Sermon passage: (Psalm 43:1-5) Spoken on: September 20, 2020
More sermons from this speaker 更多该讲员的讲道: Rev. Wong Siow Hwee
For more of this sermon series 更多关于此讲道系列: Psalms

Tags: Korah, Maskil

Listen to sermon recording with the play button or download with the download link. 您可点播或下载讲道录音。
About Rev. Wong Siow Hwee: Rev. Wong is the moderator of Jubilee Church, serving there since 2002. 王晓晖牧师是禧年堂的主理牧师。自2002年,在那牧会将近20年。

Title: From a Distance (II)
Date: 5th July 2020
Preacher: Rev. Wong Siow Hwee

Allow me to start with a story of redemption. It is a story about the authors of the combined Psalms 42-43: the sons of Korah. The story began in Numbers 16 when Korah staged a protest against the leadership of Moses and Aaron. As you may know from the story of Exodus, Moses and Aaron were the chosen leaders of God, who led the people out from Egyptian slavery towards the Promised Land. Through Moses and Aaron, God sent plagues upon the Egyptians, brought his people across the Red Sea, and fed them with manna, meat and water through the wilderness. Unfortunately, just as they were about to enter the Promised Land, scouts spotted the gigantic Amalekites in there. The people were afraid and disobeyed God’s command to fight the Canaanites. So, except for Joshua and Caleb, that entire generation of Israelites was banned from entering the Promised Land. Moses and Aaron now had the unenviable task of leading them around the wilderness for 40 years, until that generation of Israelites all passed away. It was a literal trip to nowhere that no one would willingly sign up for. Imagine if this was part of the manifesto in any of our political parties in our general election, vote for Moses and Aaron, and we will bring you to wander around in the wilderness for 40 years, you can be sure that they will surely lose their election deposit.

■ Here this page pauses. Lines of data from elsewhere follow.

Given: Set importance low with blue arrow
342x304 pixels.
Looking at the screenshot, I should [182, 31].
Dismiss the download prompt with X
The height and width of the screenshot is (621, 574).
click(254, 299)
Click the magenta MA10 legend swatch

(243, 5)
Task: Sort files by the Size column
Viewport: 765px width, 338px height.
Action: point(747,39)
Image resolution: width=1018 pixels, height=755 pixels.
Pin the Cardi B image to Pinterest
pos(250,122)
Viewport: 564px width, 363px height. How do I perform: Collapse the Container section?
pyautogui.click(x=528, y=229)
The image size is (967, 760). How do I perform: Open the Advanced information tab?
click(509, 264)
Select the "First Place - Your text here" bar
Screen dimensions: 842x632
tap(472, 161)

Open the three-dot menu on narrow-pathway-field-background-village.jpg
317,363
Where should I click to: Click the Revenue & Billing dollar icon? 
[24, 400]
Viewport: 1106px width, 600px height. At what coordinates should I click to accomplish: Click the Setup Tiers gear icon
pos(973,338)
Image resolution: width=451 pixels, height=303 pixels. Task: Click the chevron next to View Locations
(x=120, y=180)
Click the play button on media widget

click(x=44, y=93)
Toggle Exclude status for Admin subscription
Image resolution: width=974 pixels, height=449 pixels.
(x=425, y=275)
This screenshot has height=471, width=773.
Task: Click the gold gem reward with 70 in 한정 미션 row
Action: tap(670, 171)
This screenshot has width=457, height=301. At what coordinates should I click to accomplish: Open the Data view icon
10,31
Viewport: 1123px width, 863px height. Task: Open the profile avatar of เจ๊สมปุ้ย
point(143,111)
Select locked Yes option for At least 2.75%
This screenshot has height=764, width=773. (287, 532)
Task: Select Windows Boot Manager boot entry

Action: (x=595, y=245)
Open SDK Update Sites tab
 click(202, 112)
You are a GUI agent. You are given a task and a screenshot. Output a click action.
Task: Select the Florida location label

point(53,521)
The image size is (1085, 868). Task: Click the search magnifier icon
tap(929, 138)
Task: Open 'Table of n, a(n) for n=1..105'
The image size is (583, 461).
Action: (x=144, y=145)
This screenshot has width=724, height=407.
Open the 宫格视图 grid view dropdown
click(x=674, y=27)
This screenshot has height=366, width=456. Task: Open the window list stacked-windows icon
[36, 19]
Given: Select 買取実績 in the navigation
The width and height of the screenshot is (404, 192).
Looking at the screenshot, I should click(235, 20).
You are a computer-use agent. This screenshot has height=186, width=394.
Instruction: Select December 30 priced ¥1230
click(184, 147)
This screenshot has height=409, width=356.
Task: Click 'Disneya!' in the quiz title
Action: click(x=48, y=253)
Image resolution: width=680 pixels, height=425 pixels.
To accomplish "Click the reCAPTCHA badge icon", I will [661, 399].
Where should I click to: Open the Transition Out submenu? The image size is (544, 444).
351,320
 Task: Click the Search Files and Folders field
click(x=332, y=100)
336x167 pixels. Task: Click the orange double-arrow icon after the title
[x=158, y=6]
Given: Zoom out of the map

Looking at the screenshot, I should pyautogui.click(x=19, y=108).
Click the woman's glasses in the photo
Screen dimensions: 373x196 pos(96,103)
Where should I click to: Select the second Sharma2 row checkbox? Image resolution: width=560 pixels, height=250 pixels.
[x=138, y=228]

I do not know if this was the main reason for the rebellion, but Korah then led a group of 250 people to challenge the leadership of Moses and Aaron. Within the Kohathites, [1] as the sons of Amram, Moses served as the leader, and Aaron as the high priest, their sister Miriam was a prophetess. The descendants of Aaron were also separated exclusively to serve as the priests in the sanctuary. Korah, as the son of Izhar the second son, was the first cousin of Moses and Aaron, but he didn’t get to be part of the priesthood. So near, but yet so far. If you think about it in terms of family line, you can see that if the sons of Amram, Moses and Aaron, were discredited, then Korah, as the eldest son of Izhar would be next in line. Korah might also think that he would certainly be a better leader than Moses and Aaron, since he would not be leading the people to wander in the wilderness for the next 40 years.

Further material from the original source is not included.